‘Television’s transition to the internet: disability accessibility and broadband-based TV in Australia ‘: An Analysis

In this blog I will analyse Katie Ellis’s 2014, ‘Television’s transition to the internet: disability accessibility and broadband-based TV in Australia ‘, published Media international Australia. The purpose of the text is to describe the ways in which the technological revolution has aided the disabled in getting access to different programs.
The author of this article is Katie Ellis who is a Senior Research Fellow in Internet Studies, Curtin University. This means that she is qualified to more accurately assess the impacts.
The intended audience is the wider community, however with a focus on groups that are interested or have a disability, or are interested in the possible impacts of the NBN. The author is expecting the audience to react to the NBN- a somewhat controversial scheme- with a larger amount of understanding and optimism on the impacts it can have for the less able. I as a reader am part of the intended audience as I have a scholarly interest in the content.
The information is presently as objectively as possibly, however with a clear view of the positives of the NBN, making the author’s stance clear. She presents information that is both for and against, however she makes her personal and academic opinion clear.
The author puts a large amount of importance in firsthand information she’s collected, namely interviews with disabled citizens and people closely involved with people living with disabilities. As the NBN is only a new technology is Australia, there is yet to be a large amount of other scholarly information available, thus the amount of other research articles she has reference are minimal.
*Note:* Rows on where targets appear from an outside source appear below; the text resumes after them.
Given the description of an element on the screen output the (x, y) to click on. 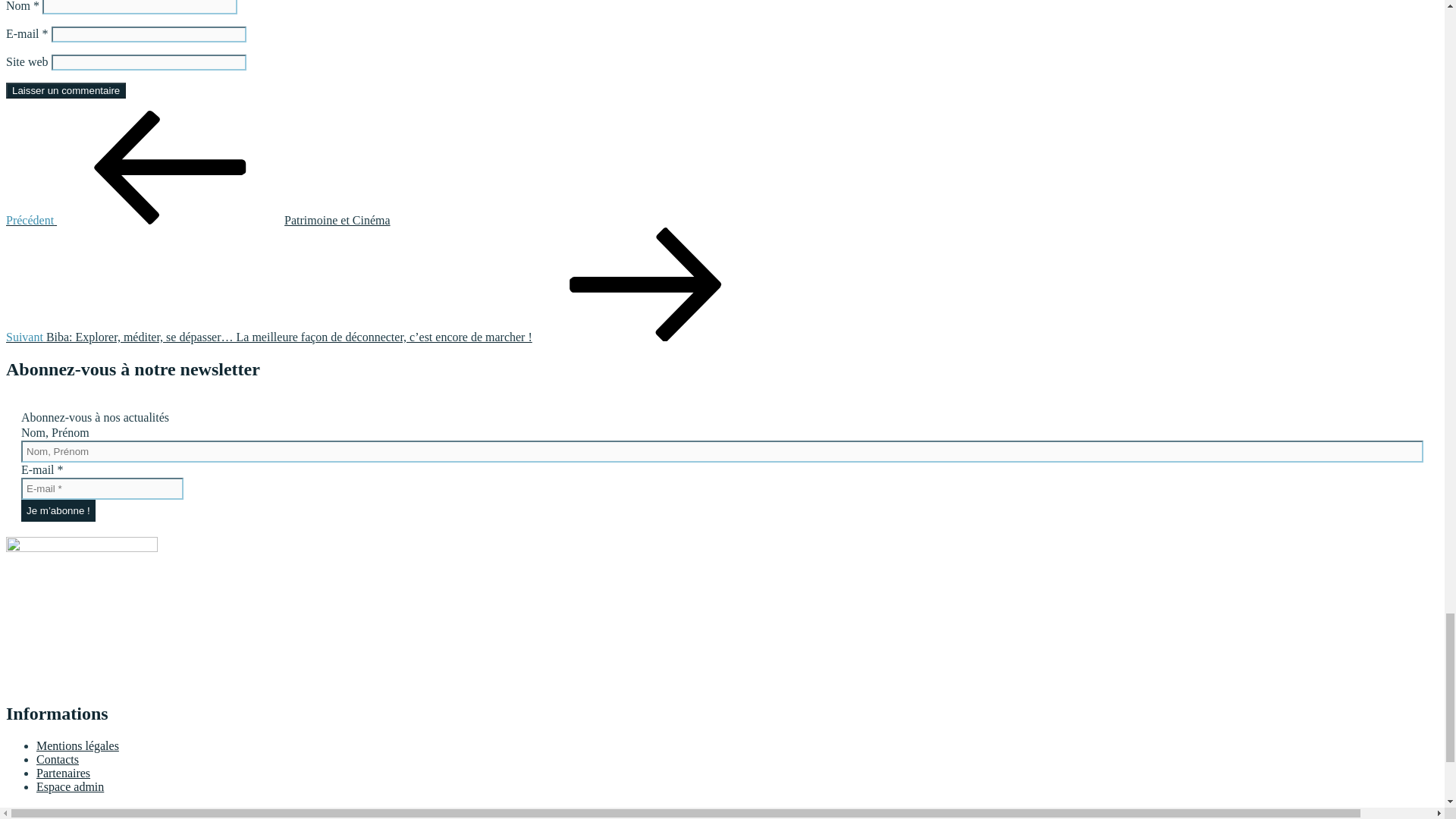
Laisser un commentaire (65, 90)
Contacts (57, 758)
E-mail (102, 488)
Laisser un commentaire (65, 90)
Partenaires (63, 772)
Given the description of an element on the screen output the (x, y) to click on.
The finding of the text are re-enforced with first-hand data. This research acts to fill in an information gap in the scholarly articles available on the subject. However the research is only based off a very small sample size of test subjects, thus cannot be guaranteed to hold consistent with a nationwide investigation. The text is broken into sections to make it easier for the reader to distinguish between different subjects covered. This helps the reader more easily digest the information.
It is written in a relaxed, yet still academic tone. It is in third person, with jargon only limited to the absolutely necessary. The author has kept the voice of the participants positive about the effects of the NBN on people living with disabilities; however there is some disagreement on the extent of the positive flow-through. It is a relatively unique article, however is does hold up with other journals released on the effect of the technological revolution on the lives of the hearing and visually impaired.